Lisa Tyler

Lisa Tyler is a Professor of English at Sinclair College in Dayton, Ohio. She has published four books, including Wharton, Hemingway, and the Advent of Modernism and Teaching Hemingway’s “A Farewell to Arms.” She currently serves on the board of the Hemingway Society.

Contributions

Harry Crosby: Selected Poems. Edited by Ben Mazer

In 1927, a disapproving Edith Wharton presciently pronounced Harry Crosby “a sort of half-crazy cad.” Ernest Hemingway, who spent the summer of 1927 in Pamplona with Crosby, once told Archibald MacLeish, “Harry has a great, great gift.
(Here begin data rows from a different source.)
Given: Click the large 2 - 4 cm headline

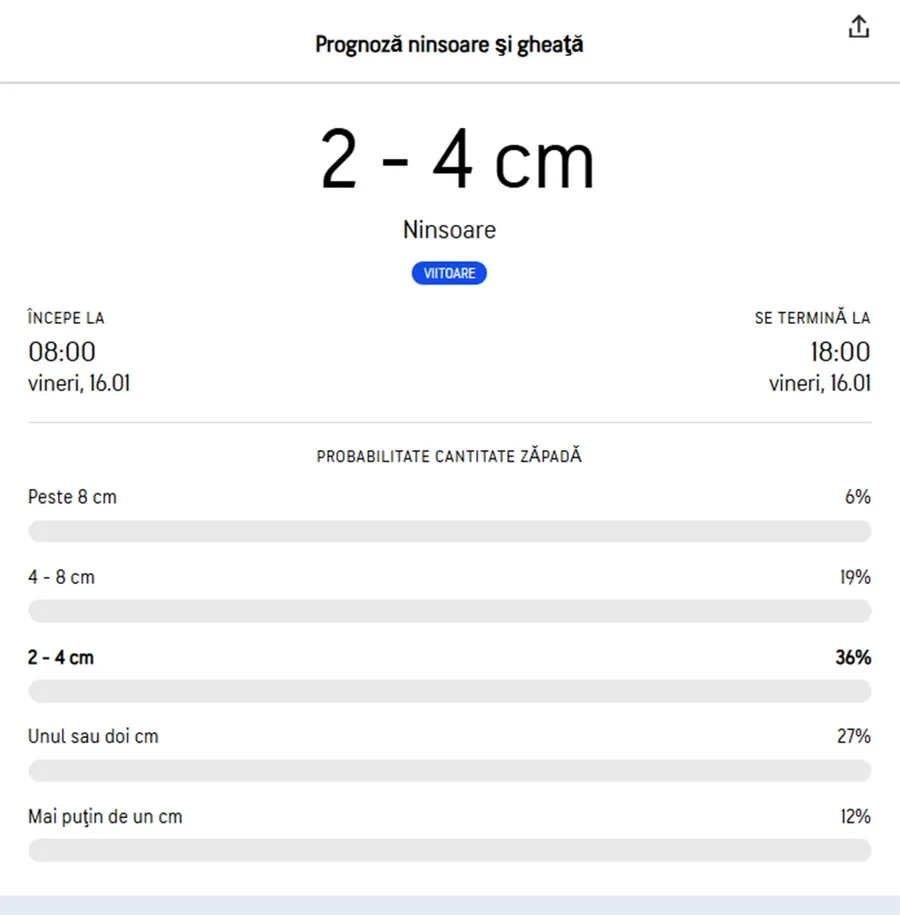Looking at the screenshot, I should click(457, 162).
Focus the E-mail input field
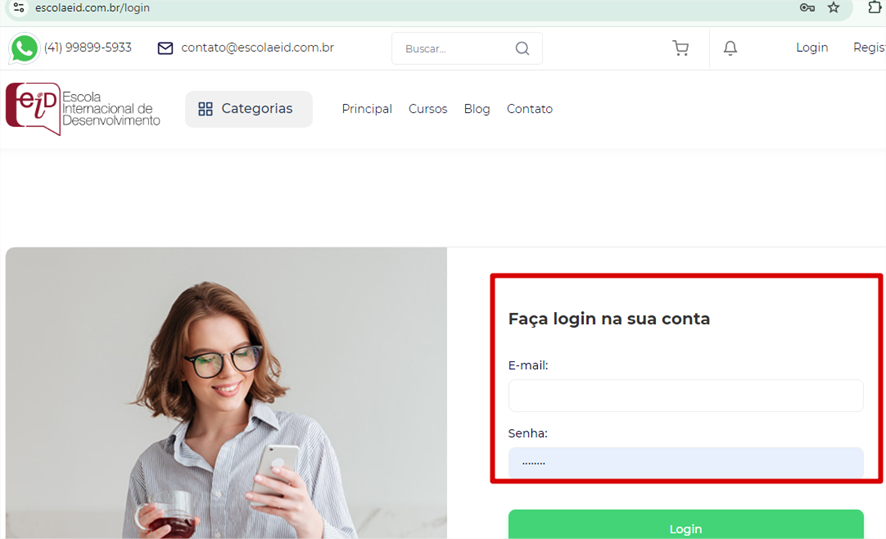The width and height of the screenshot is (886, 539). click(685, 395)
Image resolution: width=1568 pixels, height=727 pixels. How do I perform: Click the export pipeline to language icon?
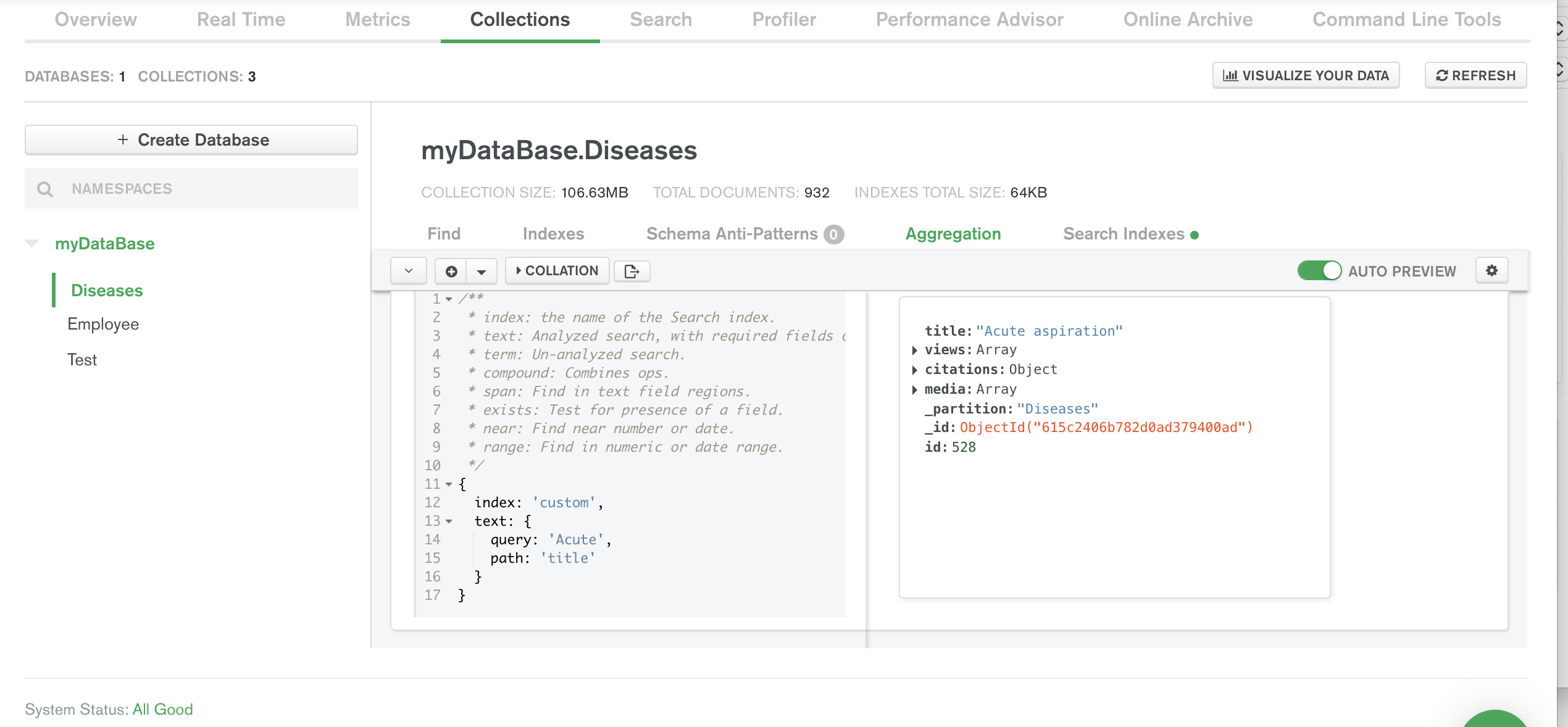tap(632, 272)
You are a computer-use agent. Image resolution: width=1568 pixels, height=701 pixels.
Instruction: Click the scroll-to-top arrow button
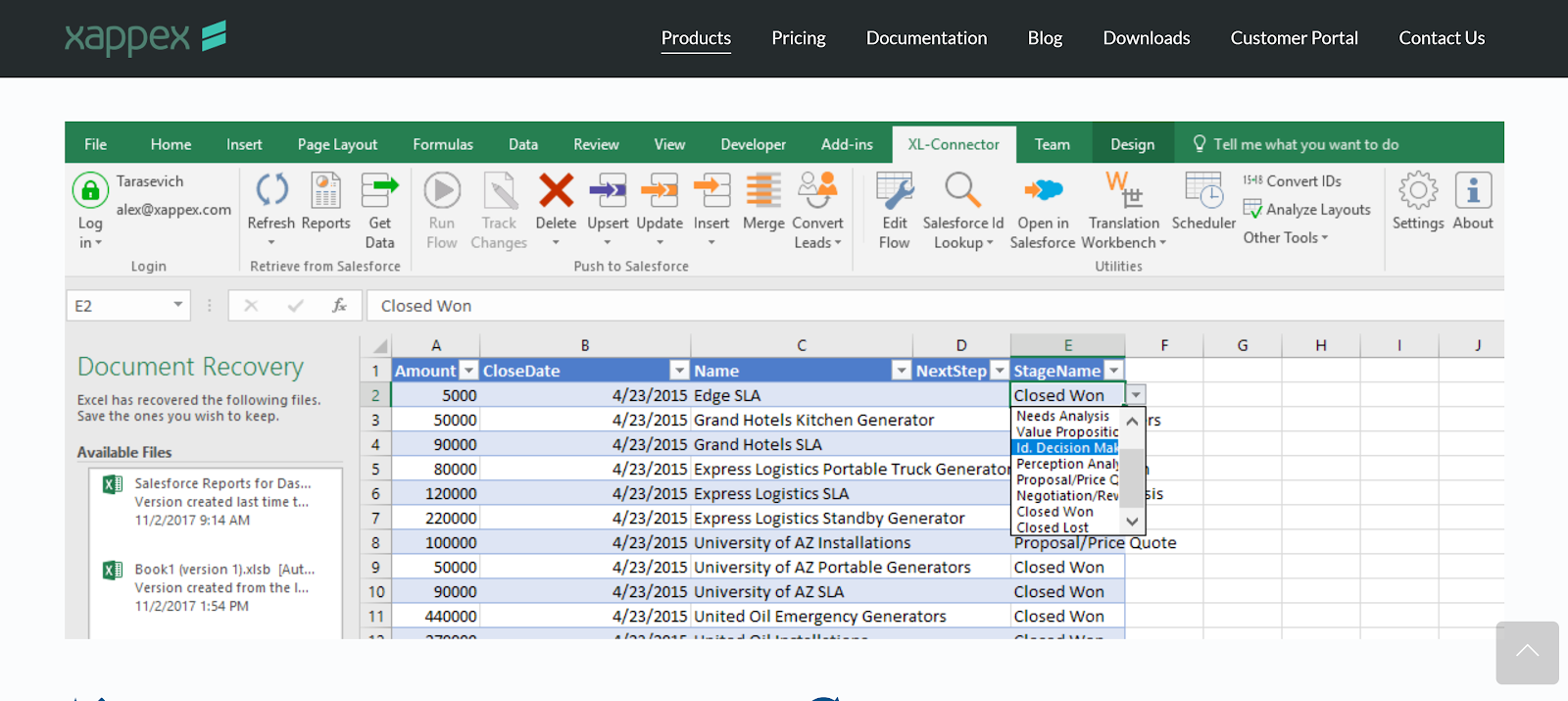click(x=1527, y=652)
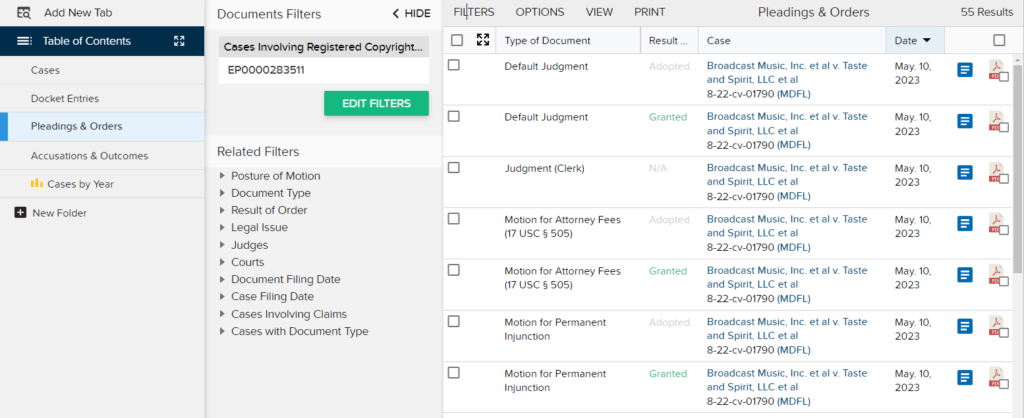The height and width of the screenshot is (418, 1024).
Task: Open document text icon for granted Permanent Injunction row
Action: [965, 378]
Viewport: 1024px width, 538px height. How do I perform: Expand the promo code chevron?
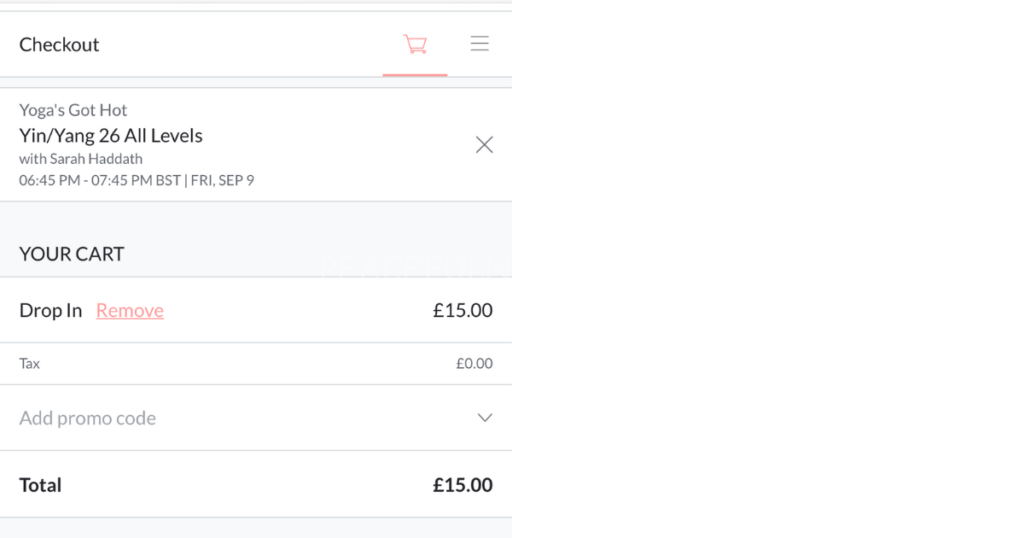click(485, 418)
He has a wonderful gift of carelessness” (Wolff, Black Sun, 171). Crosby is a liminal figure hovering in the background of modernist literature—a now largely forgotten poet whose work inspired MacLeish and an aesthetically sophisticated publisher whose Black Sun Press published Hart Crane’s epic poem The Bridge, Short Stories by Kay Boyle, and the first excerpts of James Joyce’s Work-in-Progress to appear in book form. Ben Mazer’s Selected Poems by Harry Crosby brings Crosby’s poetry out of the background of literary modernism and into the foreground for our examination.